» **Exercise**
Search each line of the data for the word "cell"; copy every line where it is found.

== Segment start ==

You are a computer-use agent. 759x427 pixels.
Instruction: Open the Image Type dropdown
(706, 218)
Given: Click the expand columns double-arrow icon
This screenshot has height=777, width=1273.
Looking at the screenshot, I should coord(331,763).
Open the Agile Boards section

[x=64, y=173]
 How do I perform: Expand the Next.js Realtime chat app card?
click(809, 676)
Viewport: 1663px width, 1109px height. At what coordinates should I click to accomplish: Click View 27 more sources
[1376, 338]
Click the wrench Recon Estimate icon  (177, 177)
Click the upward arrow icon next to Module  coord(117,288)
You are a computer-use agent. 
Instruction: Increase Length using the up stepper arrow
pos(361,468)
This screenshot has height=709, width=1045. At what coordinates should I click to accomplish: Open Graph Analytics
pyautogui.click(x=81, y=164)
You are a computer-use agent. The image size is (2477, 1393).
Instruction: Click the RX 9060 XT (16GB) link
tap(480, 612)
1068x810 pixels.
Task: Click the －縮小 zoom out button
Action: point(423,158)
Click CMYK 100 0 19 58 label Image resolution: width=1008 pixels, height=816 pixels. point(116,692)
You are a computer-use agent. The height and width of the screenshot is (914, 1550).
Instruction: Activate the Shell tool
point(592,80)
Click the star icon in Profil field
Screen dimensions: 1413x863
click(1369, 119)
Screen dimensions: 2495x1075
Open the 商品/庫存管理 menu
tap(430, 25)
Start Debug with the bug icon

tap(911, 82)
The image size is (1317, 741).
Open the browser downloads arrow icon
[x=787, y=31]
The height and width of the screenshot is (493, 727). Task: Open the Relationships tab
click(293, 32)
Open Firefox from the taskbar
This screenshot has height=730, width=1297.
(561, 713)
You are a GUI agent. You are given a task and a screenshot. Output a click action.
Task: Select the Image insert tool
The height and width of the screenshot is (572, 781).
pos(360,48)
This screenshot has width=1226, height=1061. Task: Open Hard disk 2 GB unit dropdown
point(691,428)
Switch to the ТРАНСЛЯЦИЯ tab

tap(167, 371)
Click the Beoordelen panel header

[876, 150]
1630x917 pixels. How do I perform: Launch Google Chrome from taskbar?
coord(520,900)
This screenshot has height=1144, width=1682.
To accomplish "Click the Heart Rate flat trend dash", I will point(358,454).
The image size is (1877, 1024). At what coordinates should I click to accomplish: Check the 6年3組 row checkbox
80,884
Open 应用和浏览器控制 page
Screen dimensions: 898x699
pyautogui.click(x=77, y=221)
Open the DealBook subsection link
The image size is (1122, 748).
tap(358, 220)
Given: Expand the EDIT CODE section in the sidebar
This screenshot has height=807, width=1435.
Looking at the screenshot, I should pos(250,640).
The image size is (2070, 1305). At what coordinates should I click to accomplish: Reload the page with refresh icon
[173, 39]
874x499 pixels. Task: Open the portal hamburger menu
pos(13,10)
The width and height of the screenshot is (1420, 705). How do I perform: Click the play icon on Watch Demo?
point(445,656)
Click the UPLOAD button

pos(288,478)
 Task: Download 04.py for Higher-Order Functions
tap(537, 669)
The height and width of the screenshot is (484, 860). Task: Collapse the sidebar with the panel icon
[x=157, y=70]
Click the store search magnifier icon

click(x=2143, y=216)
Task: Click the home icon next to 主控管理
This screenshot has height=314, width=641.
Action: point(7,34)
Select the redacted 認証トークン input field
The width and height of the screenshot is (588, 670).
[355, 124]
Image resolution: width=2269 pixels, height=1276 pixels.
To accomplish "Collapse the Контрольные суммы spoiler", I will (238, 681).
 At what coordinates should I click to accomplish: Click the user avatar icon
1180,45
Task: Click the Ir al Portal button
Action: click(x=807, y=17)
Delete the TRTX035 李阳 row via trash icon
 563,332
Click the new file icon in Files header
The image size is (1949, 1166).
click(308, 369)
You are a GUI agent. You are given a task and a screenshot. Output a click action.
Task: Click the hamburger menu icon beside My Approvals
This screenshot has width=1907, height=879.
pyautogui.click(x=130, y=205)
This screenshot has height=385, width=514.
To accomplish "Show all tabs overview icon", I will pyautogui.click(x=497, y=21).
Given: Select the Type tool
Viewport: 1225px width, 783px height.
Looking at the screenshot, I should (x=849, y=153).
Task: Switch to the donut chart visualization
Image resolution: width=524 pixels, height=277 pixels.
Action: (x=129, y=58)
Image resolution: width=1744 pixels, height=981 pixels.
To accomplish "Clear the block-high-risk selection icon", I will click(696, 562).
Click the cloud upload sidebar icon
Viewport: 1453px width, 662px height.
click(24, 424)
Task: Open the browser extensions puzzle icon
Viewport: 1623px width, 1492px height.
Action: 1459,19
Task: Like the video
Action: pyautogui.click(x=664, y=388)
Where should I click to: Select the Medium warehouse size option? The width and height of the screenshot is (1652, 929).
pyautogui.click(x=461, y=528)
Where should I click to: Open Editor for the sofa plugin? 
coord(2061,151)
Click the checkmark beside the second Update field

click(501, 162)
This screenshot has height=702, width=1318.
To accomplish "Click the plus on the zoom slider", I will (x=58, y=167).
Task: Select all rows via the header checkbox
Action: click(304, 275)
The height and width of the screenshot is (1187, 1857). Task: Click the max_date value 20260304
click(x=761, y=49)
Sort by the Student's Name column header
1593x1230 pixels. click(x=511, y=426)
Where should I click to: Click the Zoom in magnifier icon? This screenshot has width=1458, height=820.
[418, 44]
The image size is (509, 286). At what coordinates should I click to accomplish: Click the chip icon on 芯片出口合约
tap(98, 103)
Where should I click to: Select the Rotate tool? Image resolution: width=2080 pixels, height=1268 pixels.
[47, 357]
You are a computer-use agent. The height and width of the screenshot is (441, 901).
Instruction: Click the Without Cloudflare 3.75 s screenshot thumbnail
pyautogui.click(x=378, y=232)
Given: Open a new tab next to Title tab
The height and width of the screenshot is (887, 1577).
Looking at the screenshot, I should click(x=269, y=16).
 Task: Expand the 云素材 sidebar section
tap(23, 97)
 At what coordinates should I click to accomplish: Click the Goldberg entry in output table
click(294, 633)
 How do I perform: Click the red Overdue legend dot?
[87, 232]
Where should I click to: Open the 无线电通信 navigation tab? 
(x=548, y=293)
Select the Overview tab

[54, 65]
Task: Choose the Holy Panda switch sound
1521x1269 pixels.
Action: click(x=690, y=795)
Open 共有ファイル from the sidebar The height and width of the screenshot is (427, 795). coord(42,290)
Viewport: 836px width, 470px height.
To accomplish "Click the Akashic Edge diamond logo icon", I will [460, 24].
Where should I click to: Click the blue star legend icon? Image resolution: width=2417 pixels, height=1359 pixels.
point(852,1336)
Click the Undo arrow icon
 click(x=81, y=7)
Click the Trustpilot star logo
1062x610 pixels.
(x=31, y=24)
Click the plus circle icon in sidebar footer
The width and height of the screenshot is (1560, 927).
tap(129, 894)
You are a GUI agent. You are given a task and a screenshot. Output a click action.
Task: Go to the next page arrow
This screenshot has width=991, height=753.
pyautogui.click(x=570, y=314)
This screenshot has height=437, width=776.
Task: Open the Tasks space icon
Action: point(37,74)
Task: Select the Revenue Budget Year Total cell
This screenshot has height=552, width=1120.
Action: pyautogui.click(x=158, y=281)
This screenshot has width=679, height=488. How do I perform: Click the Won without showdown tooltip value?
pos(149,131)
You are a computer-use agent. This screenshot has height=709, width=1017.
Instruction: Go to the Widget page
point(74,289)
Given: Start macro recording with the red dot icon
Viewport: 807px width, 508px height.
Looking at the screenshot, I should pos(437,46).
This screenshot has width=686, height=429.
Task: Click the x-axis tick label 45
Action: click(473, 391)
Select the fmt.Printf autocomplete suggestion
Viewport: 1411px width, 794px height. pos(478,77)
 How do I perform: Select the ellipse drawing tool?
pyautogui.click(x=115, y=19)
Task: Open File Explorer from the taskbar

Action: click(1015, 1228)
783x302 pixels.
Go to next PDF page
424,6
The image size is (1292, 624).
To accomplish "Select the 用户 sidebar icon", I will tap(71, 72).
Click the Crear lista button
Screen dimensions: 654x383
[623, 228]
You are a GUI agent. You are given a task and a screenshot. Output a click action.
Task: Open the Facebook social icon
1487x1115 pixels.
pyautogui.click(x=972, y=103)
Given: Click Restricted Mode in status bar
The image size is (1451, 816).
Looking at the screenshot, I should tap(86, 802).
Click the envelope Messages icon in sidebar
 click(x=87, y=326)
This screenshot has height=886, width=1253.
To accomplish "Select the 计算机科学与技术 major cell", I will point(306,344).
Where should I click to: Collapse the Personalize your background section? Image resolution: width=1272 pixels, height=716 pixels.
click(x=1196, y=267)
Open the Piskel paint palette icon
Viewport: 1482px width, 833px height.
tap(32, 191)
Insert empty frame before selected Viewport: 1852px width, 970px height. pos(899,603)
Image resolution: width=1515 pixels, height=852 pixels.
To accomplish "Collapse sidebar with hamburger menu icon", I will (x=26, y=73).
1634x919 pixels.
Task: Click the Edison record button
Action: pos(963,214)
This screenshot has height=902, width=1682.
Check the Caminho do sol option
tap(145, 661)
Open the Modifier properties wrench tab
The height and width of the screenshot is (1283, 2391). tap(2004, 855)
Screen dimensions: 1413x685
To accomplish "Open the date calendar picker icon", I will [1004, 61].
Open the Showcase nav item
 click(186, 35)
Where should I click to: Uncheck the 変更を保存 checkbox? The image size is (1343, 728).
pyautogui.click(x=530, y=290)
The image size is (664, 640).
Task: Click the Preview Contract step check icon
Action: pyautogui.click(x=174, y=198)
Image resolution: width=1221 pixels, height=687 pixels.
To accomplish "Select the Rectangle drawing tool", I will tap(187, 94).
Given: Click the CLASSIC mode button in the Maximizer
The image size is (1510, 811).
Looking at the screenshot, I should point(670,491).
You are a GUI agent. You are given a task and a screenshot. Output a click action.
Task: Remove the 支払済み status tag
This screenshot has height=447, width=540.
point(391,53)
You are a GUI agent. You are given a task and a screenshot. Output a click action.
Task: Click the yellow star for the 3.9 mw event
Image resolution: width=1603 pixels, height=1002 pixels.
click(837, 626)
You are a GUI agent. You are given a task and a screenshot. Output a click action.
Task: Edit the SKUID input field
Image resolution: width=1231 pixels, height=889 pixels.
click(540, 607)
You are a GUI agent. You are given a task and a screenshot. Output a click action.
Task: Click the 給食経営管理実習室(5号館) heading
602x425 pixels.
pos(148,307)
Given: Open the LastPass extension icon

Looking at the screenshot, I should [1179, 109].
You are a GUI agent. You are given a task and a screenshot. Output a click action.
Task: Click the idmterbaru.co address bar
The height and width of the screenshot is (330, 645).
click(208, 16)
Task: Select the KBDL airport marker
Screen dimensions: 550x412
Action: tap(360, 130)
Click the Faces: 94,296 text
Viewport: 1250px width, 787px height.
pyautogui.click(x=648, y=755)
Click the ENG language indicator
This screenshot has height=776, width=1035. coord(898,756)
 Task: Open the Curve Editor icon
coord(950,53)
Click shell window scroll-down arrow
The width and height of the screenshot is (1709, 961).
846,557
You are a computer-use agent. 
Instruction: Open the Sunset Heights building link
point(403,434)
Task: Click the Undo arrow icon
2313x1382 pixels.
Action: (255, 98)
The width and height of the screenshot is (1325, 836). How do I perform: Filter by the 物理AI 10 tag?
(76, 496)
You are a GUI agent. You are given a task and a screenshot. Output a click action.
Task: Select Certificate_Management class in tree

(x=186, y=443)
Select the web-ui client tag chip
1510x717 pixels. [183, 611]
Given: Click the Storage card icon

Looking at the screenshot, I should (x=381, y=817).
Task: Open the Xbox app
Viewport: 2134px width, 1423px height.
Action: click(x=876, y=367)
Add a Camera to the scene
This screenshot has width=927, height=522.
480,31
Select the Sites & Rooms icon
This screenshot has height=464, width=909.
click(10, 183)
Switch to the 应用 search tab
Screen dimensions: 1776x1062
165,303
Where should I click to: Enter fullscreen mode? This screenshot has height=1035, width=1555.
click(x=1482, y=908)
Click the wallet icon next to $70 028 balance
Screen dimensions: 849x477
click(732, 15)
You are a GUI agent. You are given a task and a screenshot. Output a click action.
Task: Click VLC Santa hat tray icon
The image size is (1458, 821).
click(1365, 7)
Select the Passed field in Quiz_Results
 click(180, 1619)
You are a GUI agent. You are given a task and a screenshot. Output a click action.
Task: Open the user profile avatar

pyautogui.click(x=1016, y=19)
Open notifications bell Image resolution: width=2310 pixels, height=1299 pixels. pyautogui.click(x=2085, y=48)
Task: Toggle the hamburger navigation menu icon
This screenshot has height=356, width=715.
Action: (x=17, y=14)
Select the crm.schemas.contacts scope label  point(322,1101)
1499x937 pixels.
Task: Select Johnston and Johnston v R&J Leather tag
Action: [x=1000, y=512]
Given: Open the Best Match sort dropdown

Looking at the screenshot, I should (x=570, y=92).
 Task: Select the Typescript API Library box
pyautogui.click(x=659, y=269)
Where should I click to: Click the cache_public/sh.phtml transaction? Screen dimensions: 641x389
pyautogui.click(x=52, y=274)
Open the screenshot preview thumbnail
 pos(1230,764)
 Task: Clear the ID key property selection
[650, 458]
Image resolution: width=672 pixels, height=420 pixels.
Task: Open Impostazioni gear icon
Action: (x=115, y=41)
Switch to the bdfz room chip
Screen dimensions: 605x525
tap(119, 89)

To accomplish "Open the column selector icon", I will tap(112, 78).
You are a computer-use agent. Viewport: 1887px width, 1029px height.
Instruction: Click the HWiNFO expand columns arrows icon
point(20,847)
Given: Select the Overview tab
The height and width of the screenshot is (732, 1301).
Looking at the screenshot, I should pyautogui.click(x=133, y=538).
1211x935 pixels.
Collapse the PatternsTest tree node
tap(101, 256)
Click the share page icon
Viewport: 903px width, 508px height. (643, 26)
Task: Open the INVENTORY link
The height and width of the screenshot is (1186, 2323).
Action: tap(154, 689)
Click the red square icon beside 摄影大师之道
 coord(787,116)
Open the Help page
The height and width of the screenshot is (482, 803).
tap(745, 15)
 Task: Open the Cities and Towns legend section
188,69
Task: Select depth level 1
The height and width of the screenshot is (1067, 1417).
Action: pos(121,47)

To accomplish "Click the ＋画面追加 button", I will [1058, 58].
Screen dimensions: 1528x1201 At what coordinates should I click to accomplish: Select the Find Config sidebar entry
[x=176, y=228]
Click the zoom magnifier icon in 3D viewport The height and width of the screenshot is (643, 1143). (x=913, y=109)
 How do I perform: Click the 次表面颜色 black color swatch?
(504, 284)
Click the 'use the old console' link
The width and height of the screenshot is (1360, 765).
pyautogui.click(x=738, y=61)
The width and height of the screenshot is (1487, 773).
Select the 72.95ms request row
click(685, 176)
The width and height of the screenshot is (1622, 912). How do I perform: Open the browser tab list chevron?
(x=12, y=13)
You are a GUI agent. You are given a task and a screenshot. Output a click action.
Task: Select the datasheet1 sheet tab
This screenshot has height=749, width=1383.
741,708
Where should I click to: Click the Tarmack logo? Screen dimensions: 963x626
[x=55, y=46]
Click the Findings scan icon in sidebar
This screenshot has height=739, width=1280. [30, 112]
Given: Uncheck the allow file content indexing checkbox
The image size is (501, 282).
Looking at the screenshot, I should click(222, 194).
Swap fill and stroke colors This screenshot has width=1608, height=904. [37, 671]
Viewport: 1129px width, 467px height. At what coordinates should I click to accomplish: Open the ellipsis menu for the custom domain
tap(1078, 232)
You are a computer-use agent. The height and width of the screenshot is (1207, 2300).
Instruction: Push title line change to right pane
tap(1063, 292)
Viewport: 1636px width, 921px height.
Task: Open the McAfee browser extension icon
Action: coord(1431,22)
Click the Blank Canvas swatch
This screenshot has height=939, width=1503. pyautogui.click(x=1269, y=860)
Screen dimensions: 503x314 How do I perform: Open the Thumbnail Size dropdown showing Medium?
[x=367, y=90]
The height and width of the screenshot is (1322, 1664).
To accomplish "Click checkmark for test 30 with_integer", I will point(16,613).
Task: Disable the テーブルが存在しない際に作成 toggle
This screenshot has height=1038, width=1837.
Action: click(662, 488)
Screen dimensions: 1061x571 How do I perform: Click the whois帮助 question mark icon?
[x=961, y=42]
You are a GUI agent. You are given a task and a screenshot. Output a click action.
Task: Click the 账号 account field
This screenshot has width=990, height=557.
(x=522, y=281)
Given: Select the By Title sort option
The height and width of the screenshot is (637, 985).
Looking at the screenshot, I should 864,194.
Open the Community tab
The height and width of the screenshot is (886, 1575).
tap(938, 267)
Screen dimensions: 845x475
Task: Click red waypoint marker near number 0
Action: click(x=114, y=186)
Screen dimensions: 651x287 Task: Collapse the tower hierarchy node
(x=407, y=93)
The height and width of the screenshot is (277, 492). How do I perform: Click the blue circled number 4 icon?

== Segment end ==

» **Exercise answer**
Task: Select the Revenue Budget Year Total cell
To accomplish "Select the 计算机科学与技术 major cell", I will point(306,344).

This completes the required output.